Darktrace is expanding its ActiveAI Security Platform with new features. These are designed to provide greater insight into complex cyberattacks and improve collaboration between network and endpoint security. The British security provider is introducing the NEXT agent, which brings together network and endpoint data using self-learning AI.
This NEXT agent (Network Endpoint eXtended Telemetry) is the first system to combine network packets and endpoint processes within a single AI model. This should enable security analysts to trace the origin of an attack within seconds, where previously it could take hours and require multiple tools. Where network security normally only sees unusual connections, Darktrace now also immediately shows which process on which device caused that connection. This makes it easier to spot things like misuse of legit software, use of built-in Windows tools in “living off the land” attacks, and unauthorized software use.
Read also: OT security: how AI is both a threat and a protector
The information collected by the NEXT agent feeds Darktrace’s Cyber AI Analyst. This AI system analyzes data from various domains, from network and endpoint to cloud, SaaS, identity, and email, and links them together to recognize unknown threats. The technology is designed to help analysts respond faster and with more context, without the need for manual correlation or integrations with external data sources.
Containing zero-days faster
Darktrace / NETWORK also gains new capabilities, including improved integrations with firewalls and support for automatic responses in complex and segmented networks. According to the company, this will enable attacks, including zero-days, to be contained more quickly. Darktrace even claims that the solution is capable of isolating zero-day threats up to eight days before their public disclosure.

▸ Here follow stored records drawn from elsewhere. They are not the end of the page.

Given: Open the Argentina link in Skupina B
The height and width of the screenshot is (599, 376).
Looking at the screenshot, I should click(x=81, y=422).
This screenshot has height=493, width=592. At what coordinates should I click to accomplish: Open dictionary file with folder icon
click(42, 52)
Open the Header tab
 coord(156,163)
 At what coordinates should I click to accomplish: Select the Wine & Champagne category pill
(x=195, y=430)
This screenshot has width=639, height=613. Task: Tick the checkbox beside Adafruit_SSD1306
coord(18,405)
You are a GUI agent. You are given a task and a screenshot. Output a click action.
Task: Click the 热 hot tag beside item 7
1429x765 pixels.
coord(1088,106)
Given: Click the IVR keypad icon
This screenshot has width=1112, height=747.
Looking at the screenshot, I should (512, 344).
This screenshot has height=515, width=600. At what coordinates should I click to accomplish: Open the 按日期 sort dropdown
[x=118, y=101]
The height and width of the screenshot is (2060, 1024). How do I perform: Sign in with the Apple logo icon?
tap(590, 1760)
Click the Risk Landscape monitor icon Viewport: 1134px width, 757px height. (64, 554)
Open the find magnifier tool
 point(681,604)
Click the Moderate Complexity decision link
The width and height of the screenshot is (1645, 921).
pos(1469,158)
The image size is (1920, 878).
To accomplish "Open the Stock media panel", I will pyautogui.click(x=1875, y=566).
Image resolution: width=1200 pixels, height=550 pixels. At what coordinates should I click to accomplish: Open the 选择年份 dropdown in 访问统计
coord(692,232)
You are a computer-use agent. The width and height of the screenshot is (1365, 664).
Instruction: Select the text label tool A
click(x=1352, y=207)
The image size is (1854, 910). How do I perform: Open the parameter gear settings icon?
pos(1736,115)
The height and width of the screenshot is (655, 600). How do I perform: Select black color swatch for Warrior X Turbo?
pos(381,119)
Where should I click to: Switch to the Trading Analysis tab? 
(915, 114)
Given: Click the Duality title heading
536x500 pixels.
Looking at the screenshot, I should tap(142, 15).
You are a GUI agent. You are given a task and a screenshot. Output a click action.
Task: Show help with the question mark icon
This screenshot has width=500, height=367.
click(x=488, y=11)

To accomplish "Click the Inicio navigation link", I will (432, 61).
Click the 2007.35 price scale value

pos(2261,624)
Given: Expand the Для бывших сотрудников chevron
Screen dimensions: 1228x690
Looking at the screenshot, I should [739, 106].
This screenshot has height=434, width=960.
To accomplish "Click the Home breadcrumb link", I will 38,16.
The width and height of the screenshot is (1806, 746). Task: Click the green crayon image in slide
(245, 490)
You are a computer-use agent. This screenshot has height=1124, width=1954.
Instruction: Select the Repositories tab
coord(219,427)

For organizations with industrial systems, Darktrace/OT has been further expanded. The update introduces greater insight into operational risks and offers real-time modeling of attack paths. In addition, IT and OT teams can collaborate more effectively thanks to dashboards tailored to their specific needs. Additional support for GE and Mitsubishi protocols increases visibility in industrial environments, while integration with ServiceNow aids management and compliance.
Darktrace is also improving its vulnerability management capabilities. The Attack Surface Management and Proactive Exposure Management tools now link external exposures to internal network context, enabling security teams to better assess which risks are truly critical. They can also perform automatic penetration tests against known vulnerabilities and detect leaked credentials on the dark web.
For large organizations and MSSPs, Darktrace is launching the ActiveAI Security Portal, a central environment for managing all Darktrace implementations. The portal offers a single login, uniform rights structures, and API management, making security at scale easier.
According to Darktrace, this step helps companies respond more quickly to threats that spread across different IT domains. Where traditional security often provides separate pieces of the puzzle, Darktrace aims to offer a complete picture of what is happening within the digital ecosystem with these innovations.